====== The input ======

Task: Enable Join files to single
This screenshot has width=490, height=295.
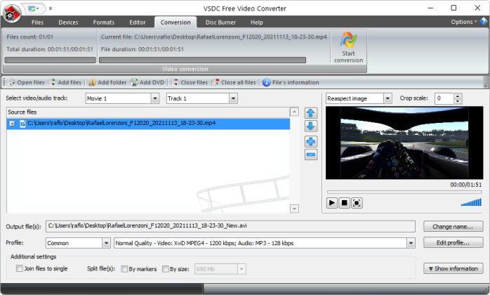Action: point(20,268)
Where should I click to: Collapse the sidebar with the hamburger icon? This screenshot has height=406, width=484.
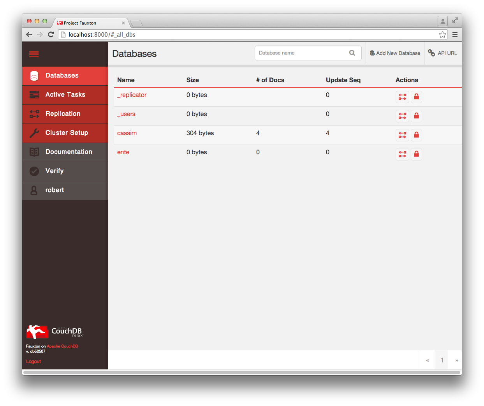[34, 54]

======

Copy out the lines above in full and unaltered, apart from the pictures.

## Response to this task
Task: Enable Join files to single
This screenshot has width=490, height=295.
Action: point(20,268)
Where should I click to: Collapse the sidebar with the hamburger icon? This screenshot has height=406, width=484.
[34, 54]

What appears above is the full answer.